But I am not content to continue avoiding this question. I am ready to cast my lot. Twenty years, two thousand comedy club appearances, forty-one states, three years in New York, approximately 250 pounds of mustard-based barbecue, and some seven thousand gallons of tea (sweet and un) later, the answer is clear:
I am a Southerner. A reluctant one perhaps, but a Southerner nonetheless.
And I will stay one whether the South likes it or not.
I could tell you that I was a Southerner by coercion, that like Othello I wanted to deny my birth. But I am not a Southerner by fiat. In fact, most decent Southerners won’t claim me. They find my Confederate credentials quite suspect. For example, I was born in Los Angeles, where my mother, an Oklahoman, grew up. My father, who sharecropped with his father just a few miles from Myrtle Beach, South Carolina, joined the navy out of high school and was sent to Long Beach. Therefore, it could be argued, I am not a Southerner but am instead bicoastal—except that you can’t tell people from down South you’re bicoastal, because they think it means you have sex with men on the beach.
And I’ve never really acted southern. I talk fast. I ask rude questions (actually, most questions are considered rude in the South, other than “How’s your mama?”). Growing up, I read books that weren’t assigned by a teacher or given to me by my pastor. I listened to bebop and opera, and I’ve never lost a tooth opening a bottle.
No, I am not a Southerner at the insistence of the South. Trust me, most Southerners would be happy to buy me a bus ticket and point me toward Toronto.
And I don’t have to be a Southerner. During my lifelong struggle against Southernism, I’ve lived in Chicago and New York. I liked them both, and unlike most Southerners, easily fit in.
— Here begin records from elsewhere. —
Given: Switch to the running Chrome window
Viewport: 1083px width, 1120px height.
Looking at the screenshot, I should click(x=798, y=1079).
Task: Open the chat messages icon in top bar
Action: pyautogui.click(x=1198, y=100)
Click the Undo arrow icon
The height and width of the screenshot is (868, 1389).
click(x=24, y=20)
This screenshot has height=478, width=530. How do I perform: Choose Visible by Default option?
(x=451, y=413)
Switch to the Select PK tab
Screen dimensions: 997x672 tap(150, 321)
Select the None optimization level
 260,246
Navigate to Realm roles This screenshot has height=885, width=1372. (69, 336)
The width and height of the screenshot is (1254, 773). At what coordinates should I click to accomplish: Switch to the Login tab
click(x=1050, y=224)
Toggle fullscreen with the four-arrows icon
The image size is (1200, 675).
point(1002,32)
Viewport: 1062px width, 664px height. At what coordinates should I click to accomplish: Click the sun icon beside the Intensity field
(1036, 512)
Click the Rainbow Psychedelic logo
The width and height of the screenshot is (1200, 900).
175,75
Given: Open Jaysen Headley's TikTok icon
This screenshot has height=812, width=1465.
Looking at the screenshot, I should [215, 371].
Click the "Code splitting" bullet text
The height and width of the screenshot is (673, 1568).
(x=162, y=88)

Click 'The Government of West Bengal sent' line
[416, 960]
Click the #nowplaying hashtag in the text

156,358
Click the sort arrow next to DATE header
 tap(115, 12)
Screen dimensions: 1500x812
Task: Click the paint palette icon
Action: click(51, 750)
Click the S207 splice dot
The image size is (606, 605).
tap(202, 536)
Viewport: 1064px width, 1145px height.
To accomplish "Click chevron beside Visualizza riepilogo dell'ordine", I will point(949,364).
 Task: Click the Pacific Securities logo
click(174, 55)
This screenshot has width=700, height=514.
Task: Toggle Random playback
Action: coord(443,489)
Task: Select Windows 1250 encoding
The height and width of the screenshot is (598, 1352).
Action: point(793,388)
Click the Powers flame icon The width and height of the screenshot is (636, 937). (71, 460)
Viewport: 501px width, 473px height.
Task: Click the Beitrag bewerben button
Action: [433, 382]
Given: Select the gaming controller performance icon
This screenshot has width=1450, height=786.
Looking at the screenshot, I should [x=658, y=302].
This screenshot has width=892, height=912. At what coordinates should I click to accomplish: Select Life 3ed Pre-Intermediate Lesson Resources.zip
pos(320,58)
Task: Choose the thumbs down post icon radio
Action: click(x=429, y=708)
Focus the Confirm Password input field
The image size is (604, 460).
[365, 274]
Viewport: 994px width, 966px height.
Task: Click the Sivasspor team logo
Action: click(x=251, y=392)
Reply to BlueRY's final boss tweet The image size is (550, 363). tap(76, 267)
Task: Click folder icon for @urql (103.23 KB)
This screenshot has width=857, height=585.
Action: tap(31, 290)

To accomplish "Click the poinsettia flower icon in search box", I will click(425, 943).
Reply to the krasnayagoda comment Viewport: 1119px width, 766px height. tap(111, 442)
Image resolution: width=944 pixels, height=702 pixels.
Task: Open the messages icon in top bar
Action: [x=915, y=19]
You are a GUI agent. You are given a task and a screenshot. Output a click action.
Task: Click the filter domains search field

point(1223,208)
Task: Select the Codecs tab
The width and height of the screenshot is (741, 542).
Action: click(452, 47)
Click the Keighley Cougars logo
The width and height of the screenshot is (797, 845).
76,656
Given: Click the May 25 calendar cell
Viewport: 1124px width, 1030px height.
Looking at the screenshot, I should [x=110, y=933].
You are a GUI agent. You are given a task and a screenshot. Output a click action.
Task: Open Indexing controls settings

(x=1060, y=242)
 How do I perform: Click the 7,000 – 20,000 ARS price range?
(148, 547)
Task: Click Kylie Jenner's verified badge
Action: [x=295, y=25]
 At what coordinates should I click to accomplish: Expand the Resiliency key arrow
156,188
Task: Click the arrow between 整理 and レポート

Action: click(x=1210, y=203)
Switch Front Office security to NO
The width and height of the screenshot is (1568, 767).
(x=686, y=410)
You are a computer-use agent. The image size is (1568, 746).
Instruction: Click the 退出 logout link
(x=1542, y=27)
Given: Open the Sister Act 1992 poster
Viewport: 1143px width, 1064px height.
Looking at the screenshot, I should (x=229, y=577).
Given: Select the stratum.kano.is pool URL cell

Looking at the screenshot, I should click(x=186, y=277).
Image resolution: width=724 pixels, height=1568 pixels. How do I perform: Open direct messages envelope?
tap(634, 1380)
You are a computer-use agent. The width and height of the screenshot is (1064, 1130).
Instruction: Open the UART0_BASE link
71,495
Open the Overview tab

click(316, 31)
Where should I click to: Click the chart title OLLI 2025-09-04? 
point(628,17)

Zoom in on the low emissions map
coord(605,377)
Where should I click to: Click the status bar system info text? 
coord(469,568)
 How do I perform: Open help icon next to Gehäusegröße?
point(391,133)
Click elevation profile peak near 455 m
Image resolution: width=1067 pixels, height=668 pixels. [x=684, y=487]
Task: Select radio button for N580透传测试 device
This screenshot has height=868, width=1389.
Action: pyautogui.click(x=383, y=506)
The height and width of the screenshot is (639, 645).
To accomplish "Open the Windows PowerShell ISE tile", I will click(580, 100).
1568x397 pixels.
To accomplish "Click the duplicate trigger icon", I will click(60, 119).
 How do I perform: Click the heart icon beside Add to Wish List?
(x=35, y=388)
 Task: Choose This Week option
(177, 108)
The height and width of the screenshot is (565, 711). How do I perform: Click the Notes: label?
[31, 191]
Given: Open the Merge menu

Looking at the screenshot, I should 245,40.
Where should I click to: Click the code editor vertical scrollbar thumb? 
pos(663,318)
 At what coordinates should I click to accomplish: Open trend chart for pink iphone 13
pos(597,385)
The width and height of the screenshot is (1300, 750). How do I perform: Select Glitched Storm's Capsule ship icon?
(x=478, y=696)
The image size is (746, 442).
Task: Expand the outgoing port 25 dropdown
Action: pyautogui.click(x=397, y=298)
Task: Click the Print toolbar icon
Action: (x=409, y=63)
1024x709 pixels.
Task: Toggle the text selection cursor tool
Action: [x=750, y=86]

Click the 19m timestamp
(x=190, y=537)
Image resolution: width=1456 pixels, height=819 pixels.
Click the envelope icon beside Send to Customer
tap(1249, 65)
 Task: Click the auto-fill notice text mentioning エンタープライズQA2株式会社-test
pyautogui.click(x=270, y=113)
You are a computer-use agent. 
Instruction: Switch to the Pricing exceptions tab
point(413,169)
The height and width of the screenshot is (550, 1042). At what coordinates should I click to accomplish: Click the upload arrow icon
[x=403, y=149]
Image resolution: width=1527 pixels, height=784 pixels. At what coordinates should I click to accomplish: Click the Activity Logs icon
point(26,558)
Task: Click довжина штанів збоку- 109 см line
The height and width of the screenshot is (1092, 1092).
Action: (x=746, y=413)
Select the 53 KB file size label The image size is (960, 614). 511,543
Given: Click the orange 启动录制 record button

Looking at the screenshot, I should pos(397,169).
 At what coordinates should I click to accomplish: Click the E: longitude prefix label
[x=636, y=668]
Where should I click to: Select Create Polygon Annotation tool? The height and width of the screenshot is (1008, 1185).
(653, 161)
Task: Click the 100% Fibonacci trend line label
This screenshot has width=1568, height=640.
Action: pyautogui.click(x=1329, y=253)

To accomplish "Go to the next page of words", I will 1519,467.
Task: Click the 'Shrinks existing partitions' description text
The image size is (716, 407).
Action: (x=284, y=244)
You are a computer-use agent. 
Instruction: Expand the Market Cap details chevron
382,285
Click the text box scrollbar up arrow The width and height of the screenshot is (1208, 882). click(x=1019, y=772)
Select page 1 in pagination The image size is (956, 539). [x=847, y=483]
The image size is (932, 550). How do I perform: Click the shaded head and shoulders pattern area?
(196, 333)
I could “pass.” In fact, once while living in Scarsdale, New York, someone asked me if I was Jewish.
It was one of the proudest moments of my life.
But in the ongoing discourse of my life, the painful moments of self-observation, the acute moments of selfrevelation—the evidence is clear. I am a Southerner.
I am a Southerner in the same way that the Reverend Jesse Jackson is black… and in the same way he is a Southerner, too. I am a Southerner the same way that Flannery O’Connor was a Southerner and much the same way she was a Catholic.
I am a Southerner not because I claim it, desire it, or have somehow achieved it. I am a Southerner because after years of resistance and denial I have discovered that it is my true nature.
I confess my Southernism to underline the point that my criticism of the southernization of America is not based merely on self-loathing or the smoldering resentment of a redneck without honor in his own land. What annoys me is not that America has become more like the South, but that it has been overcome by the worst the South has to offer.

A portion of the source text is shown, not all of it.